= Dataset entries =
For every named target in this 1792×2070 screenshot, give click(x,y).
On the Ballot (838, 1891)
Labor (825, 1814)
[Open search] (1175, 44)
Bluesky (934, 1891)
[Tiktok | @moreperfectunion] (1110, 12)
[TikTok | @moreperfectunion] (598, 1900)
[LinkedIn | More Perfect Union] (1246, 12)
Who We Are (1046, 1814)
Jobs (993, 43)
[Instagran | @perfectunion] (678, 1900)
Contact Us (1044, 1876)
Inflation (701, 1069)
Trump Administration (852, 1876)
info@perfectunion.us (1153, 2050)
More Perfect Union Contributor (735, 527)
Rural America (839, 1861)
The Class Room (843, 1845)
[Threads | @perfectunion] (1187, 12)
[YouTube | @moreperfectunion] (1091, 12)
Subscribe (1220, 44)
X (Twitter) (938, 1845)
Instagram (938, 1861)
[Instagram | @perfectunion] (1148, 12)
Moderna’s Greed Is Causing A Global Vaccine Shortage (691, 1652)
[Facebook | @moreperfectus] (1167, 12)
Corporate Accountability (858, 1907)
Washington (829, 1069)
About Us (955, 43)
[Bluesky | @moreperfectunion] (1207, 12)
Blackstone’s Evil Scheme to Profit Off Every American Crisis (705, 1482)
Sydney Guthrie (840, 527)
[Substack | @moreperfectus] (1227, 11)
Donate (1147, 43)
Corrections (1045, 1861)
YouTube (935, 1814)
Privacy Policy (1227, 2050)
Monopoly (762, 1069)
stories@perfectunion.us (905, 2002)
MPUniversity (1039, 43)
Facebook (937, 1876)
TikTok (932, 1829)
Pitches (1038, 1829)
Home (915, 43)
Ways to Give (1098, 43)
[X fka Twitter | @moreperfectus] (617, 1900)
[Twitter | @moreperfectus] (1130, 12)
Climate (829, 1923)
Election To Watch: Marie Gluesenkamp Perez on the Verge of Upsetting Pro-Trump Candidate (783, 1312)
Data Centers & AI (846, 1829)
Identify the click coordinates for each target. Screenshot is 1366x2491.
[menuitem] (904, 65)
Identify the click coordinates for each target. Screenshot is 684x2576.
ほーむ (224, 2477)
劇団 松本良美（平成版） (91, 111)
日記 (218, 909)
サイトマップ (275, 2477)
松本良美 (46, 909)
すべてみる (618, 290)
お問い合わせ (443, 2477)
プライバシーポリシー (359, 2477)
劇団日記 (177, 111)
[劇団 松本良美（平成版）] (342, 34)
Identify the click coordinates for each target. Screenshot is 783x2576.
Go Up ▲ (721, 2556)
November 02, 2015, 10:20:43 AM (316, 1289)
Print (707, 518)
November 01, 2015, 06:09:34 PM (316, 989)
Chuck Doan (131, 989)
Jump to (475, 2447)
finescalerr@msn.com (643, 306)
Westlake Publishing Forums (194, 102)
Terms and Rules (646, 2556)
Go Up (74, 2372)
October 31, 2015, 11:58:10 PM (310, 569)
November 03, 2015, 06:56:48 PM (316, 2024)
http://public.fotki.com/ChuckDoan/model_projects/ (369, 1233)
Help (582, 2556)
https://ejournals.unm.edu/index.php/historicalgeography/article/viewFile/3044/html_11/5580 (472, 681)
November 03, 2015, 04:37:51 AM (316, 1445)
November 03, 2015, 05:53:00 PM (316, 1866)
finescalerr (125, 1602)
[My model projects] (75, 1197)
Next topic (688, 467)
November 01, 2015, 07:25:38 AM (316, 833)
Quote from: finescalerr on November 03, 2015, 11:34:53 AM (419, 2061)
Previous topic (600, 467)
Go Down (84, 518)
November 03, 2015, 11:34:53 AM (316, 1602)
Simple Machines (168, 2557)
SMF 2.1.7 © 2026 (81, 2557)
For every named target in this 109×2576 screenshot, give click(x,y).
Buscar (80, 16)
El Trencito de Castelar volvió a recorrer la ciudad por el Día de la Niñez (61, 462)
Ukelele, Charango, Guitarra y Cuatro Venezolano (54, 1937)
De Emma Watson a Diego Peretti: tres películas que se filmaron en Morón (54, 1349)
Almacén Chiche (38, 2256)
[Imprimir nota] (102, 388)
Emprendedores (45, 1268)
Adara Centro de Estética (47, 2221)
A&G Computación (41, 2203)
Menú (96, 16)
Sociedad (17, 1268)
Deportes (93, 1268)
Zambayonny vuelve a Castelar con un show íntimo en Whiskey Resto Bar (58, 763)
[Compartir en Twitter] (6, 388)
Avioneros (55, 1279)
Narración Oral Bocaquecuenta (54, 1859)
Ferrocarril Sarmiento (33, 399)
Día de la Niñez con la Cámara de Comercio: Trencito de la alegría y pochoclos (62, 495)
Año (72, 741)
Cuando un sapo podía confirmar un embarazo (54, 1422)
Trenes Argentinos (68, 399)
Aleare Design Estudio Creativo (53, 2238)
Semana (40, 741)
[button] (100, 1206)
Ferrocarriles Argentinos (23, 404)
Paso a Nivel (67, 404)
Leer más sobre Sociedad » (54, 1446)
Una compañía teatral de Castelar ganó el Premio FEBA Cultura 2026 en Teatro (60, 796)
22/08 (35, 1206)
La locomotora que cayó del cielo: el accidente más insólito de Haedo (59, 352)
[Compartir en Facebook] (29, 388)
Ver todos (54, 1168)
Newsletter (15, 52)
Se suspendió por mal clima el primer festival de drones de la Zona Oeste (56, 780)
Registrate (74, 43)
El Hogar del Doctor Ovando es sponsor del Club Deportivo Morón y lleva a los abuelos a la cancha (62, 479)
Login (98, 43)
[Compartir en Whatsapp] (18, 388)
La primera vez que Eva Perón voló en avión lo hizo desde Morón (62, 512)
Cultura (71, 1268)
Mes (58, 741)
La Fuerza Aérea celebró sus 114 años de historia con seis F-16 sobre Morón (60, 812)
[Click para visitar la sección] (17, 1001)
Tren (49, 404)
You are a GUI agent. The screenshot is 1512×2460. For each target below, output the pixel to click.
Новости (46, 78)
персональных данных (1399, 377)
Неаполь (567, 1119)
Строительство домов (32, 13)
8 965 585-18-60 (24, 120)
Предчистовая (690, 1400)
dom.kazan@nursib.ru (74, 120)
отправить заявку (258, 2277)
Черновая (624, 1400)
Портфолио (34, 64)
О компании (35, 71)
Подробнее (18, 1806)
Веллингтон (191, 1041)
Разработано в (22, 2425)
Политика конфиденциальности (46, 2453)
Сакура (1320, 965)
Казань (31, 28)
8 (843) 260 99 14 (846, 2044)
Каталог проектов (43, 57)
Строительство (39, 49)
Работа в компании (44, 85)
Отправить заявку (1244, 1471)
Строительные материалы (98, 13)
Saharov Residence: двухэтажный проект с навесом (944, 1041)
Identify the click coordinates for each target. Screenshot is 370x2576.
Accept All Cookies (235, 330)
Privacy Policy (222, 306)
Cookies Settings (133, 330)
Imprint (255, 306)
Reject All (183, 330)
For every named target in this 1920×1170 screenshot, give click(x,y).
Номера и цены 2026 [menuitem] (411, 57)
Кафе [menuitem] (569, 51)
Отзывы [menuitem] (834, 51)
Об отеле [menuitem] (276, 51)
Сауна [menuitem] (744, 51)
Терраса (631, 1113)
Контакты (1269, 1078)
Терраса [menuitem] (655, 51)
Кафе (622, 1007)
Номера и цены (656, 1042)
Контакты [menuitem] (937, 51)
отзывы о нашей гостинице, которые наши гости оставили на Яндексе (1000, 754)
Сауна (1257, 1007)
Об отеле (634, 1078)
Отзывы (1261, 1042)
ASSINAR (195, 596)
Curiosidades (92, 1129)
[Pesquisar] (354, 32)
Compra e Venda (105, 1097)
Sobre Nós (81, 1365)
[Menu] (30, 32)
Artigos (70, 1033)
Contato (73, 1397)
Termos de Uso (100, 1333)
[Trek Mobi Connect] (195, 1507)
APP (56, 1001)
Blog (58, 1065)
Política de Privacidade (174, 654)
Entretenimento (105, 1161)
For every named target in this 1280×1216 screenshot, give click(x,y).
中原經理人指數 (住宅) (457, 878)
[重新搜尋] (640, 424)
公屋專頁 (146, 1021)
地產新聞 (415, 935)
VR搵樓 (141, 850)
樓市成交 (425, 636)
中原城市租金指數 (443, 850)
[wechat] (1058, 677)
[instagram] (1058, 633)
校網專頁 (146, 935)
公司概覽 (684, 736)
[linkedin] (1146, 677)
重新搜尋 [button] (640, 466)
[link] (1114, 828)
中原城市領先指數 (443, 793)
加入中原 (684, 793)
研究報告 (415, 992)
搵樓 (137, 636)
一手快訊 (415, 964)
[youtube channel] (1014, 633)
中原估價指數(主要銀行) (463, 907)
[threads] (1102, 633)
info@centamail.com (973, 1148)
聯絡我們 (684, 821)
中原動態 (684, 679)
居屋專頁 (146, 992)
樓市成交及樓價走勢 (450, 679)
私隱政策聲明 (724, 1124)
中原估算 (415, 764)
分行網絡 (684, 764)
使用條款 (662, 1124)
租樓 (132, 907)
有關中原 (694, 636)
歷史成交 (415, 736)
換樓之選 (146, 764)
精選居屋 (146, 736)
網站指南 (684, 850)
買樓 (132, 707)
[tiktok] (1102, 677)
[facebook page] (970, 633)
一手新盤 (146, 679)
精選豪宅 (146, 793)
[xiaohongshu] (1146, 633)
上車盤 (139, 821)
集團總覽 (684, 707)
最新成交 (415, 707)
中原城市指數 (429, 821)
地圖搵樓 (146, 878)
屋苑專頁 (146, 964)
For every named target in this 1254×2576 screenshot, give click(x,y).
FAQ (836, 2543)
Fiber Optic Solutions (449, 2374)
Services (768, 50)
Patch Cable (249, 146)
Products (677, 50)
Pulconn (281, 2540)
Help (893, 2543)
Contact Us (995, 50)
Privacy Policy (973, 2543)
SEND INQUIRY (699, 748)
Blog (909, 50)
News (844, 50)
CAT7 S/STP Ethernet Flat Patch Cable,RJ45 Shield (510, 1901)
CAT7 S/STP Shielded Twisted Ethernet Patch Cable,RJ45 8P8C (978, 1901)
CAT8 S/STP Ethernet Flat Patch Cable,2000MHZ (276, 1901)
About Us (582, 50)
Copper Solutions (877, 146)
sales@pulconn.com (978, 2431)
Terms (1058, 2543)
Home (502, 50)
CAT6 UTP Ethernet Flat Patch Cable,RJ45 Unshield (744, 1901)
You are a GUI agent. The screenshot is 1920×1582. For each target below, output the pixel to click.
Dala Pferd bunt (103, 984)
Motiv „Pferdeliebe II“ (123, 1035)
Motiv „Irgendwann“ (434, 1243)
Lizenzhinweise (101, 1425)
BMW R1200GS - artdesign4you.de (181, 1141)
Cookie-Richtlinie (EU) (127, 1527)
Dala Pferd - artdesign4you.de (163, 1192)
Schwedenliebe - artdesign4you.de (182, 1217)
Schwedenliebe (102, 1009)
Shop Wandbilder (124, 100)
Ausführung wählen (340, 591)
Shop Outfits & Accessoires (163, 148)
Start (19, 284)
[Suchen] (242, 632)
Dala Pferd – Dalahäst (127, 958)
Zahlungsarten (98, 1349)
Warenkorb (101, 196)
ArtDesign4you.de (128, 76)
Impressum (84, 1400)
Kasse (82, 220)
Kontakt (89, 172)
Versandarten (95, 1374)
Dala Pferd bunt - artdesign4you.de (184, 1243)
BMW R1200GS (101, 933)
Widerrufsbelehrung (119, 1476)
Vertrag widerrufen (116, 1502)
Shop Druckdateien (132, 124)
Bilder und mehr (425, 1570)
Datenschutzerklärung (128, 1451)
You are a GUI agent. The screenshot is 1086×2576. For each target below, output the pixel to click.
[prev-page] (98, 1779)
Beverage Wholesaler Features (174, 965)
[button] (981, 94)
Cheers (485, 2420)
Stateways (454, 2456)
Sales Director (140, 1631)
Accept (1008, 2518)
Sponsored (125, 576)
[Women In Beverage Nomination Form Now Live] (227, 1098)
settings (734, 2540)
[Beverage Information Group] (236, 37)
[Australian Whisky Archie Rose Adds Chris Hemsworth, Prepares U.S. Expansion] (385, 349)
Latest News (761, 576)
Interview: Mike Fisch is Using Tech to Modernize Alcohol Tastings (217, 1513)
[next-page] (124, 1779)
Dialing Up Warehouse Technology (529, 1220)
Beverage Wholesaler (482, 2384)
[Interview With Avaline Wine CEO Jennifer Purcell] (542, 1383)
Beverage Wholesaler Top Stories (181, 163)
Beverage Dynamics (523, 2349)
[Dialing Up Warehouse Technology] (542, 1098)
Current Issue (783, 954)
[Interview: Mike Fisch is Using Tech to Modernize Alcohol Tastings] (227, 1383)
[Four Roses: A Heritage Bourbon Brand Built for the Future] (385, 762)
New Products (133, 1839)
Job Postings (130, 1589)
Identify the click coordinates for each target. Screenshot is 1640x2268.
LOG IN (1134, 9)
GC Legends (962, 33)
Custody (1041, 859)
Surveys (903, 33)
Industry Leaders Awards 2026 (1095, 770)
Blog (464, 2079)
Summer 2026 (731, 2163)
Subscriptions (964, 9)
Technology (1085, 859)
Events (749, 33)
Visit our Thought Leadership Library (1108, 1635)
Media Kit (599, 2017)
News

= Prompt =
All that should be written out is the stretch of lines above between the one holding "[linkedin] (1146, 677)" and the one holding "集團總覽 (684, 707)", inclusive, exactly as given.

= Written reply =
[linkedin] (1146, 677)
重新搜尋 [button] (640, 466)
[link] (1114, 828)
中原城市領先指數 (443, 793)
加入中原 (684, 793)
研究報告 (415, 992)
搵樓 (137, 636)
一手快訊 (415, 964)
[youtube channel] (1014, 633)
中原估價指數(主要銀行) (463, 907)
[threads] (1102, 633)
info@centamail.com (973, 1148)
聯絡我們 (684, 821)
中原動態 (684, 679)
居屋專頁 (146, 992)
樓市成交及樓價走勢 (450, 679)
私隱政策聲明 (724, 1124)
中原估算 (415, 764)
分行網絡 (684, 764)
使用條款 (662, 1124)
租樓 (132, 907)
有關中原 (694, 636)
歷史成交 (415, 736)
換樓之選 (146, 764)
精選居屋 (146, 736)
網站指南 (684, 850)
買樓 (132, 707)
[tiktok] (1102, 677)
[facebook page] (970, 633)
一手新盤 (146, 679)
精選豪宅 (146, 793)
[xiaohongshu] (1146, 633)
上車盤 (139, 821)
集團總覽 (684, 707)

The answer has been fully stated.